Madison’s father Mark (again played by Kyle Chandler) is a director at Monarch, and while he’s on the Kong mission, she comes to believe Apex is involved in a conspiracy behind Godzilla’s bizarre behavior.
Titanic monsters aside, if a tech conglomerate’s secret agenda and hollow earth theories sound like the YouTube videos shared on Facebook by an eccentric relative, that’s not a coincidence. Garcia says conspiracy theories are a through line in the movie as a way of exploring why people come up with these ideas, and how a theory speaks to the things we’re afraid of.

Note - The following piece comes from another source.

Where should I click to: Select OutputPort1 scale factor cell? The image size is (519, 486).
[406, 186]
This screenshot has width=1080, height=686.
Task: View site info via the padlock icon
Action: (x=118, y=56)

As Madison sets out to investigate, she is joined by her friend Josh (Julian Dennison) and Bernie (Brian Tyree Henry), a former Apex employee who lost his wife, and runs a podcast seeking to expose his former bosses. Together, the misfit trio tries to uncover the mystery at the center of Apex and the sci-fi environs of the company.
This includes a scene filmed on a soundstage set dominated by a 60-foot-long Ghidorah skull wired into a hi-tech control station. It is unclear whether it belongs to King Ghidorah, who lost one of his heads in King of the Monsters, but Wingard did confirm, “In a subtle way, Ghidorah kind of haunts this movie.”

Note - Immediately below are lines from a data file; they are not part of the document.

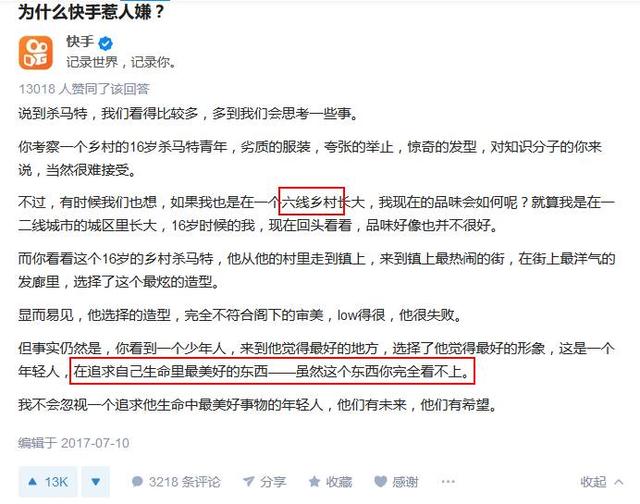Select the 收藏 bookmark label
640x504 pixels.
click(x=339, y=482)
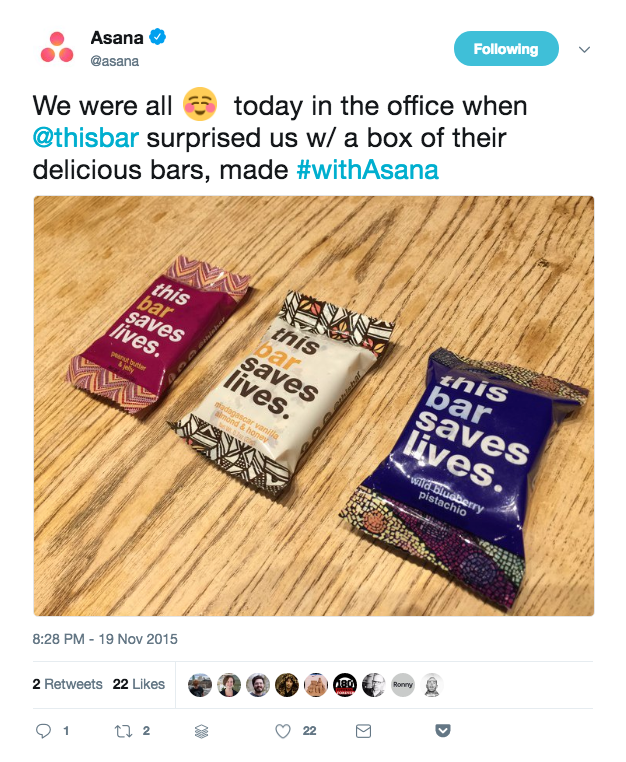Click the blue verified badge next to Asana
The height and width of the screenshot is (762, 626).
click(x=157, y=38)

The skull was connected with multicolored cables to a computer terminal — and an artificial brain. Along with signs reading “psionic output” and “biomech,” there was a command seat and headset on a platform accessible by a ramp leading up the kaiju’s mouth. In the scene, Madison leads Josh and Bernie into the mouth to infiltrate the station.
Mecha-Godzilla?
Connected to this is Ren Serizawa (Shun Oguri) — the son of Ken Watanabe’s Monarch scientist character from the previous two Legendary Godzilla films. Seen in the trailer against a mech schematic, Oguri says Ren’s means of protecting the earth is very different from his pro-Titans father.
Based on other glimpses in the trailer of a suited-up Godzilla, and the toy images that leaked at the beginning of 2020, it seems a mech will arrive in the new movie. Although, it remains to be seen if it’s an Apex-controlled Mecha-Godzilla, Mecha-King Ghidorah, or something else entirely. Or perhaps all three are in play, and Godzilla and Kong will eventually have a reason to team up, and fight together.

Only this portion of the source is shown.